歳を重ねると一度は直面する、「老眼」という言葉。筆者は、読書によって『眼の健康寿命』も保たれる、と考えています。 眼の健康は、生きる希望でもあります。
2020/02/26

「適切な眼づかい」で、老眼を防ぐ

「健康な眼」でいられることは、生きる希望でもあります。

 

適切な眼づかいで読書をすることで、老眼を防ぐ、もしくは改善することができます。

速読教室に来た、77歳 Aさんの場合

先日、私の速読教室(NBS 日本速読教育連盟)に77歳の男性Aさんが入会してきました。

 

読書力を測定すると、目も含めて身体的には年齢相応であることが見て取れました。

 

しかし、入会理由を聞くと、80歳までに若い時に取った資格の事務所を開きたいという希望を持っている、とのこと。

 

訓練を始めると、今まで固まっていた目が動き出し、それだけでも近くが見やすくなったと喜んでくれました。

速読訓練の途中で・・・

しかし、高齢で入会すると、親しい家族や友人が旅立つことがよくあるものです。

 

Aさんの場合も、入会早々にお兄さんが癌だと判り、病院に付き添い看病が必要になったため、2ヶ月間教室に来ることができなくなりました。

 

お兄さんが旅立ち喪の期間を終えると、再び訓練を開始しました。

何冊もの法律書で「眼を酷使」

その後、お兄さんの遺言書について法律的問題が生じたとのことで、たくさんの本を読むことが必要になります。

 

Aさんは、細かな字の法律書を何冊も読み、問題解決の糸口を見出しました。

 

しかし教室に来たときには非常に目が疲れている状態で、老眼も進んだかのように見受けられました。

老化はなくならないけれど

その時、私は「老眼は改善するのですよ」と、これまで教室で指導してきた生徒さんも老眼を改善している事実を伝えました。

 

もちろん身体の”老化”がなくなるわけではありません。

 

しかし、近くが見えづらくなる、いわゆる老眼というのは、機能を使わないために生じる「廃用性萎縮」による現象だと、私は考えています。

 

速読時の脳波の研究でご指導いただいた故・品川嘉也先生(日本医科大学教授)は、60歳をすぎても老眼が全くありませんでした。

 

先生にどうして目がいいのですかと尋ねると、「僕はたくさん本を読むからね。
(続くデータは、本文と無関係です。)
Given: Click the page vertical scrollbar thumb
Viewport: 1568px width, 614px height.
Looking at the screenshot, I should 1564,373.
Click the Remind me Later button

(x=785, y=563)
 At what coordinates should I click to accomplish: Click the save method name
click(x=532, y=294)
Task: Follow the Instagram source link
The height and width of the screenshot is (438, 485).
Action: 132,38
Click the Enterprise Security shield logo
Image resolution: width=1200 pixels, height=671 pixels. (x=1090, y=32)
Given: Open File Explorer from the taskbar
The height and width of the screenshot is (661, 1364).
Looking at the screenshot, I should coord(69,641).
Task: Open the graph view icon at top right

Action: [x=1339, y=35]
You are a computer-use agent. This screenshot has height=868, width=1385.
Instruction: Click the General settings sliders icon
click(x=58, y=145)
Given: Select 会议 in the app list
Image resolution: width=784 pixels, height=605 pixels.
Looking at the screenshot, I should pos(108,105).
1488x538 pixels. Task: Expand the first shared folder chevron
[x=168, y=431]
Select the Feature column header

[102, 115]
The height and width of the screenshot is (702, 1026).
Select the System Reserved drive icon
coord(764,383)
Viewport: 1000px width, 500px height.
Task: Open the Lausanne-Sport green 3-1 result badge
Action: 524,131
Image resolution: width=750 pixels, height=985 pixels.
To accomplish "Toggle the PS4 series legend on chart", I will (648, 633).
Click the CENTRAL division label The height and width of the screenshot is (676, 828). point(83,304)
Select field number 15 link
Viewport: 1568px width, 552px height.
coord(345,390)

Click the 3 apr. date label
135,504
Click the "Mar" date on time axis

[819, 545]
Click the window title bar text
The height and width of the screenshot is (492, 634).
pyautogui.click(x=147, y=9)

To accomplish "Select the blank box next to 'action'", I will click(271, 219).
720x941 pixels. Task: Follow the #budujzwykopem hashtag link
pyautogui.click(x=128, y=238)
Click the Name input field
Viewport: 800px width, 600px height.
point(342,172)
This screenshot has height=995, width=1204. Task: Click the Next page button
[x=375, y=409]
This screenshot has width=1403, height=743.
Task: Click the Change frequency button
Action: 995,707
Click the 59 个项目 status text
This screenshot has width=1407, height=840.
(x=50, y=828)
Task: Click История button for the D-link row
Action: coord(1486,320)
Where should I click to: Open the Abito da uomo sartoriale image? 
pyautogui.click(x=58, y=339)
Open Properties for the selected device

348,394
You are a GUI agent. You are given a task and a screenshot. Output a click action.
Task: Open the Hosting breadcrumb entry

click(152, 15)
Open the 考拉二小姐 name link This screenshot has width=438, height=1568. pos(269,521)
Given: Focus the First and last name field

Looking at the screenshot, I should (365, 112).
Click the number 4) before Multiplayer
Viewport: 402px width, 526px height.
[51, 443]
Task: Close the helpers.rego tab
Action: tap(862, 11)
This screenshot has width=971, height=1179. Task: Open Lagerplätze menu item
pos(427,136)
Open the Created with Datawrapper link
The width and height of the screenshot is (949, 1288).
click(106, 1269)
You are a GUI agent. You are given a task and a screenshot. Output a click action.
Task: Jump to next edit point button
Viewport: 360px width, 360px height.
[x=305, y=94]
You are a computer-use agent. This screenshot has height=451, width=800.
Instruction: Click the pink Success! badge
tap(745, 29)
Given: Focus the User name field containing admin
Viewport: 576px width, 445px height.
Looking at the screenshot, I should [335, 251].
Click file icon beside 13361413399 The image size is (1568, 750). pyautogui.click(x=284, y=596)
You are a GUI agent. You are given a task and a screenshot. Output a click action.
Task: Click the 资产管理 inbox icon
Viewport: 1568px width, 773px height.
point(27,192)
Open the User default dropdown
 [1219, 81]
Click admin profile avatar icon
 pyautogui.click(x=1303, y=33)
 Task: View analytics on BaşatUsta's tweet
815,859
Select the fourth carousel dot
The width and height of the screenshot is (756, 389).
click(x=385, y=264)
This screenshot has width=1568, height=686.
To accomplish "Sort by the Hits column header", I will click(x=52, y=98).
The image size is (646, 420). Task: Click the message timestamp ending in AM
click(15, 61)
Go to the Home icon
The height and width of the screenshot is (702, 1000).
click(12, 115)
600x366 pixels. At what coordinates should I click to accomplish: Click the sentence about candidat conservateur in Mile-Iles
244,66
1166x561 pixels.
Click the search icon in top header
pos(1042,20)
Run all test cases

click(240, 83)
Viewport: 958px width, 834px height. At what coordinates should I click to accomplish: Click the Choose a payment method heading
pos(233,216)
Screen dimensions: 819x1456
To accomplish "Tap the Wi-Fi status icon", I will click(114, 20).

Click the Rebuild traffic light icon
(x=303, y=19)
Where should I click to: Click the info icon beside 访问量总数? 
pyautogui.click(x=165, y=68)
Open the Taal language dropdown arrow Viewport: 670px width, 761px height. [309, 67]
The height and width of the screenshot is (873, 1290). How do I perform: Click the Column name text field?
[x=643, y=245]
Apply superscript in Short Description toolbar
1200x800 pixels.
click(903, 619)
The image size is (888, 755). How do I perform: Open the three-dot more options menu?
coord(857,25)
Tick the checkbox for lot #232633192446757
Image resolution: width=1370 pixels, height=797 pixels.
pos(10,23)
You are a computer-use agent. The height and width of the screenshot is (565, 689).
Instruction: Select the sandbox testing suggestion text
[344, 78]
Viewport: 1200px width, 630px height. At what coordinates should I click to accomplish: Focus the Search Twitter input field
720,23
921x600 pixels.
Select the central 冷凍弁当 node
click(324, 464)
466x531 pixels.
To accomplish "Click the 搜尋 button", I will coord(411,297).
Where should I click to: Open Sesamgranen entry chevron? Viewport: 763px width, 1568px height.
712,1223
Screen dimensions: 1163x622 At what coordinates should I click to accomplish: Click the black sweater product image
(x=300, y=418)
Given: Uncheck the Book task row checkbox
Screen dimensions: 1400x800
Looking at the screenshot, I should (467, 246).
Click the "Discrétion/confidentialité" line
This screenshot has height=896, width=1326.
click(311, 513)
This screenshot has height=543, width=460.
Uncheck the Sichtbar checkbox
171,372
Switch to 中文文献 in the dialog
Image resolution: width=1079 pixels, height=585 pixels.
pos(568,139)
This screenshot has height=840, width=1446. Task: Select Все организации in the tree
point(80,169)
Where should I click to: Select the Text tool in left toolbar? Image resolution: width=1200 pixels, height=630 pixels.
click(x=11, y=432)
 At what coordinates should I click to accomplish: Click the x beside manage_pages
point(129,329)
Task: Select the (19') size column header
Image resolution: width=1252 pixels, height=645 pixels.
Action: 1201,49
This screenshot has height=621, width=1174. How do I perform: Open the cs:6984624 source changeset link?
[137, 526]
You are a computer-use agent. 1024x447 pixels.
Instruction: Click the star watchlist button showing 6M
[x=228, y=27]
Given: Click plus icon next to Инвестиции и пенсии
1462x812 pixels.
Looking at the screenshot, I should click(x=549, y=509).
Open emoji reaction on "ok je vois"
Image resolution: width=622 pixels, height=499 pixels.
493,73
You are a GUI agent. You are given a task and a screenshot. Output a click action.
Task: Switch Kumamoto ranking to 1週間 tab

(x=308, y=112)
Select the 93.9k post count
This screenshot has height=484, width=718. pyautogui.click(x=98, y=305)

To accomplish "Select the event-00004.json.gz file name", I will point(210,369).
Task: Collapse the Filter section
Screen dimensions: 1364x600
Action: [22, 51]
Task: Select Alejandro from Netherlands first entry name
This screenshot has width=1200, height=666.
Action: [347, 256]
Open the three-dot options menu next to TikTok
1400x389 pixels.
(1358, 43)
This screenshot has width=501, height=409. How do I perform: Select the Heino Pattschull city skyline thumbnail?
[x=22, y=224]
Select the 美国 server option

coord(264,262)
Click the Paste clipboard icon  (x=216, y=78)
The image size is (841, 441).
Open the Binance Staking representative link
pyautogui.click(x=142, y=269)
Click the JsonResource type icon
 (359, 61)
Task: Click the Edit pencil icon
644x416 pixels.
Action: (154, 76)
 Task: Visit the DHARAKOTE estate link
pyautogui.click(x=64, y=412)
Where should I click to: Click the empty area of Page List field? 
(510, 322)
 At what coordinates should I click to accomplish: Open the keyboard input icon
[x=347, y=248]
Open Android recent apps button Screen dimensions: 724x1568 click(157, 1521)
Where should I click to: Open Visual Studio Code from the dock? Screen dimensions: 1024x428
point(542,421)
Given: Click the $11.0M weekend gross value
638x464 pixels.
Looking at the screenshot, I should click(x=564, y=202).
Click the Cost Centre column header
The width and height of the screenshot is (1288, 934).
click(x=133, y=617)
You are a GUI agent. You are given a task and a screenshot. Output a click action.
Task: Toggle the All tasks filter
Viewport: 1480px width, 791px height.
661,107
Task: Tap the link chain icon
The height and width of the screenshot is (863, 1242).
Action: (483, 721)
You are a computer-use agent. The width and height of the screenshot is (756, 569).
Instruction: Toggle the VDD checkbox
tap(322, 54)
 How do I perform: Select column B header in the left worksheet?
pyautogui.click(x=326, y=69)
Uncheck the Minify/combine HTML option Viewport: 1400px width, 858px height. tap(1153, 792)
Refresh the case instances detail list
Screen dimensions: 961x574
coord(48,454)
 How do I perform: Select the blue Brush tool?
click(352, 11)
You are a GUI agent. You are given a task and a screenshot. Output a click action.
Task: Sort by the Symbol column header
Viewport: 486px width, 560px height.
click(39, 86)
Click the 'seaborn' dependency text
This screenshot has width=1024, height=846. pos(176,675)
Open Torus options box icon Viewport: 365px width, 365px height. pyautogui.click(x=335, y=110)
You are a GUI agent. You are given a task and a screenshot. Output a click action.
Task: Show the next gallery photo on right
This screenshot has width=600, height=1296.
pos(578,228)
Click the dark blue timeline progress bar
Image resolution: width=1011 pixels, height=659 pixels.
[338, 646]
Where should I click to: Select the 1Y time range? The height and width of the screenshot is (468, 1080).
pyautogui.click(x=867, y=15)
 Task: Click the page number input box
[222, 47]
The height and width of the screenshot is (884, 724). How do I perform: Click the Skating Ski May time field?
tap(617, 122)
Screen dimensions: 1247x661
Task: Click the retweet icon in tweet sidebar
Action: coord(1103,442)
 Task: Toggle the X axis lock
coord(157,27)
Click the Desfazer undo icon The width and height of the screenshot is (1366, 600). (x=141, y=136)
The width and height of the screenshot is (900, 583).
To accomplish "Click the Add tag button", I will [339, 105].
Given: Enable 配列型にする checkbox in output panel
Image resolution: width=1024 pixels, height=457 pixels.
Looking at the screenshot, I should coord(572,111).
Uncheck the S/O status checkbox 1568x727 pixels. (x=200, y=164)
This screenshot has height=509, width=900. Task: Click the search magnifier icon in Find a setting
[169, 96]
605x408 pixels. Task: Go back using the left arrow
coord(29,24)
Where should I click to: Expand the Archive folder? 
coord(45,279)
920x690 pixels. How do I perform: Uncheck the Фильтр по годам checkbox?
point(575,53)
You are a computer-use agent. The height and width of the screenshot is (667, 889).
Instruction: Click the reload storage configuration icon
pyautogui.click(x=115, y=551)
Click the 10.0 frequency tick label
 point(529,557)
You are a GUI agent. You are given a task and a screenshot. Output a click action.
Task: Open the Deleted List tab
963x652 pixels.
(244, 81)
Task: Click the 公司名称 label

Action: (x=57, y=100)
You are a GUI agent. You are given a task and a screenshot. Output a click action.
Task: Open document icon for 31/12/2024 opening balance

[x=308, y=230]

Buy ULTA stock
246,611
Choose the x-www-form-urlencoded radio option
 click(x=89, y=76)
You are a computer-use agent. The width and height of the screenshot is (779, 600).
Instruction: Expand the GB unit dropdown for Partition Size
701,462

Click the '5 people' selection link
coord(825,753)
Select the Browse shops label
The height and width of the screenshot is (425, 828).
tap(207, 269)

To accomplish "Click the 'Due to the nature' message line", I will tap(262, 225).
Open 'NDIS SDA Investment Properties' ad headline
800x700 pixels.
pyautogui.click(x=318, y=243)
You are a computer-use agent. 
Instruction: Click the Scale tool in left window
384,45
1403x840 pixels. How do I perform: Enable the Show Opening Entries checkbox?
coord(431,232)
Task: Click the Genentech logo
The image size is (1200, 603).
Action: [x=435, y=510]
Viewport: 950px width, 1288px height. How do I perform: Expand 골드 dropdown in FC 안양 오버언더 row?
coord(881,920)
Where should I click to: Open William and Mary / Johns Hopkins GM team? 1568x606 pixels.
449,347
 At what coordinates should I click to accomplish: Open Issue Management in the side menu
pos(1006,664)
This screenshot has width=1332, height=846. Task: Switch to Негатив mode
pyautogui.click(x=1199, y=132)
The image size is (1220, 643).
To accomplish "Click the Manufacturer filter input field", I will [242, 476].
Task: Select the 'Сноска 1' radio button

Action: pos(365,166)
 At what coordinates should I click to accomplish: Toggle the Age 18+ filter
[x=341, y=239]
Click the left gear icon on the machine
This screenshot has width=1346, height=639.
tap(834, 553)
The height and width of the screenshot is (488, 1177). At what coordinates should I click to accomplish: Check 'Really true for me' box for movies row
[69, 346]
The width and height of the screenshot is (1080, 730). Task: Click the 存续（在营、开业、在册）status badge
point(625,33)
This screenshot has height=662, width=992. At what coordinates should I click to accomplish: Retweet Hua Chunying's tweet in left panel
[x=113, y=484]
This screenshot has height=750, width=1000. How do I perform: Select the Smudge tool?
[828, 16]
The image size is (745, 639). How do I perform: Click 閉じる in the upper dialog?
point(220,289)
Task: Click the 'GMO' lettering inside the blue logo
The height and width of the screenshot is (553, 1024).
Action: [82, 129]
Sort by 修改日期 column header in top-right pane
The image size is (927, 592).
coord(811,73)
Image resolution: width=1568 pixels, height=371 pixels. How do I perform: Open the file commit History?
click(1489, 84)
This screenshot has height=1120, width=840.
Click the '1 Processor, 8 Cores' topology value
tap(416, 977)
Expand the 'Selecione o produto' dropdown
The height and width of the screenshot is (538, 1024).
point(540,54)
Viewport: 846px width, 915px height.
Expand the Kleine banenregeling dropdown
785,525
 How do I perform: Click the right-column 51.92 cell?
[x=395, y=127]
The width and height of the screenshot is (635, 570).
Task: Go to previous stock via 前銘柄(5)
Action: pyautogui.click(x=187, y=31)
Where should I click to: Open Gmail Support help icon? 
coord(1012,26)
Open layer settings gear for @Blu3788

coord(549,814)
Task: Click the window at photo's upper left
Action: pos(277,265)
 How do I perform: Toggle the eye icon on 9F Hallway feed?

目を使っているから視力が衰えないのだよ」と答えられました。

目を『使う』ことで発達活性化する

一般には「目を使うから疲れて視力が低下する」と思われています。

 

ですがよく考えてみると、身体の機能や筋力というのは、使うと発達し、使わなければ萎縮していきます。

 

これは体験的にも理に適っているのです。

「適切な眼遣いをする」ということ

もちろん、がむしゃらに本を読めば目が良くなるというわけではありません。

 

何事もそうであるように、読書にも「適切な眼づかい」というものがあります。

 

適切な眼づかいで読書すれば、老眼が解消するだけでなく、読書能力も伸びていくのです。

文中に出てきた「廃用性萎縮」とは、「廃用症候群」に含まれます。病気やケガなどで身体を動かせない状態が続き、過度の安静や日常生活の不活発に伴って生じる身体的・精神的諸症状の総称です。